Mr Johnson disagreed. He told Sir Keir to “look at the realities”. The immigrant health surcharge was worth “about £900million” to the Treasury. So in his view, making immigrant doctors and nurses pay extra was “the right way forward”.

Yesterday afternoon, however, Mr

Johnson backed down – and decided they shouldn’t have to pay the surcharge after all. A one-nil win for Sir Keir, in extra time.

All the same, though, it shouldn’t necessaril­y be viewed as a setback for Mr Johnson. U-turns aren’t always a sign of weakness. In fact, they can be a sign of strength. Because a good leader listens. And a good Leader of the Opposition forces him to do so.

The news broke minutes before the daily No10 press conference, which was hosted by Matt Hancock. That poor man. He seems wearier by the day. Yesterday he looked like a father having to supervise a six-year-old’s birthday party in a soft play centre. On a Sunday morning. With a hangover.

At one point, he urged the public to keep playing by the rules, so that the Government could restore more of the things “that make life worth living”. He then audibly sighed. Naturally journalist­s asked about the surcharge U-turn. A man from ITV wanted to know what had happened in the past 24 hours to make Mr Johnson change his mind. Mr Hancock seemed to think that actually it wasn’t a

U-turn; Mr Johnson’s comments at PMQS, he claimed, had merely been about the immigrant surcharge “as a whole”. (This isn’t true. Sir Keir’s questions were specifical­ly about applying the surcharge to NHS staff, and Mr Johnson’s answers were, too.)

The BBC’S Laura Kuenssberg wanted to know Mr Johnson’s thinking, too. Mr Hancock replied that the Prime Minister had “clearly himself been a beneficiar­y of carers from abroad”. None the less, he defended the principle of the surcharge in general.

“Its purpose is a fair one,” he said. “It’s to ensure that everybody contribute­s to the NHS.”
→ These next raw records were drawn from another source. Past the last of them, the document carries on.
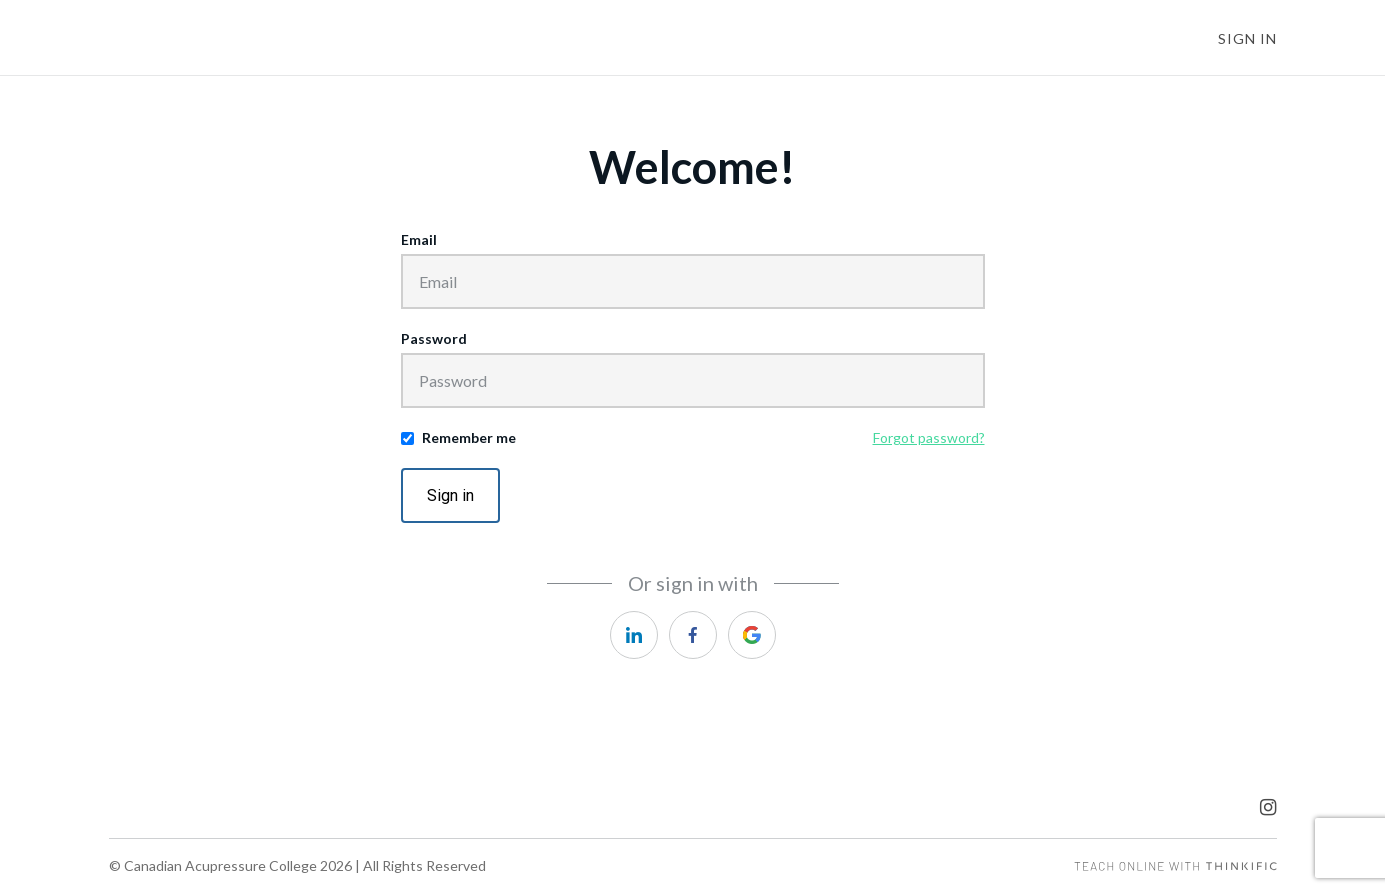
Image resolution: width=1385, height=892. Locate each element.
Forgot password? (929, 437)
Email (419, 239)
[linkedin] (634, 635)
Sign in (450, 495)
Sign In (1247, 38)
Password (434, 338)
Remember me (469, 437)
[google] (752, 635)
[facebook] (693, 635)
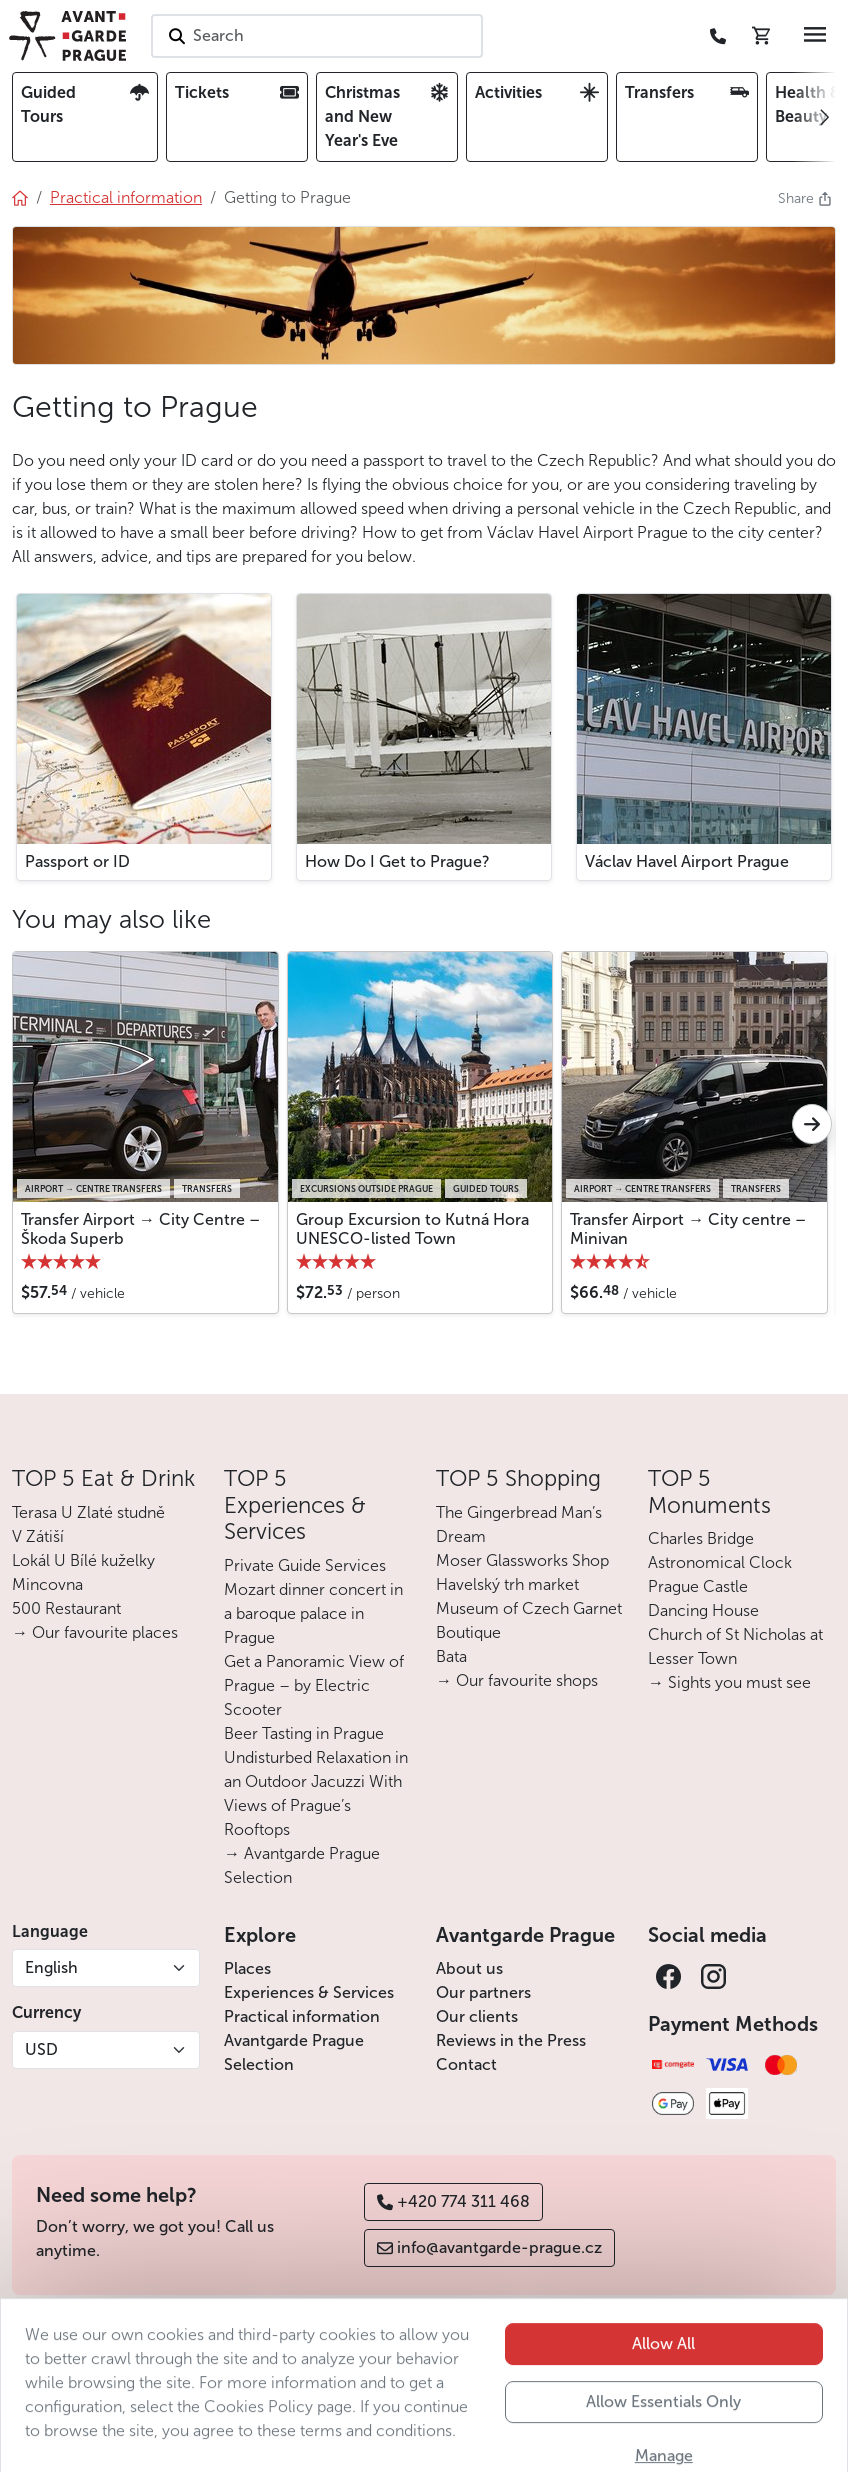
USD (41, 2049)
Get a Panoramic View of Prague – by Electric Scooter (314, 1685)
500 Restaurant (66, 1608)
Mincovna (47, 1584)
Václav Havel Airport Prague (687, 861)
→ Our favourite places (95, 1632)
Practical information (302, 2016)
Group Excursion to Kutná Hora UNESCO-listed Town (412, 1229)
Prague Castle (698, 1586)
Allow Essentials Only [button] (663, 2445)
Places (247, 1968)
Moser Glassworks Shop (522, 1560)
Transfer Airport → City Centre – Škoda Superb (140, 1229)
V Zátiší (38, 1536)
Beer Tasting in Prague (304, 1733)
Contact (466, 2064)
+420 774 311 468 (453, 2201)
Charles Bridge (701, 1538)
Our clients (477, 2016)
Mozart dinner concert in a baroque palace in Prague (313, 1613)
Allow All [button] (663, 2387)
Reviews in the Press (511, 2040)
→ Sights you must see (729, 1682)
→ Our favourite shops (517, 1680)
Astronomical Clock (720, 1562)
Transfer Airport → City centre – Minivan (688, 1229)
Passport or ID (77, 861)
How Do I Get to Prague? (397, 861)
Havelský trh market (507, 1584)
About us (469, 1968)
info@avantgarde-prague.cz (489, 2247)
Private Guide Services (305, 1565)
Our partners (483, 1992)
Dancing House (703, 1610)
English (51, 1967)
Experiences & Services (309, 1992)
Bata (451, 1656)
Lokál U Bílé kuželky (83, 1560)
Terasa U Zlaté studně (88, 1512)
A curious remark. Because, as Mr Hancock surely knows, immigrants already do contribute to the NHS – and they do it the same way everyone else in the country does. That is: by paying taxes. Bearing this in mind, you might well wonder: why should any immigrant pay this substantia­l extra charge, let alone the ones who work for the NHS?

The next PMQS is in two weeks. Perhaps Sir Keir will ask then.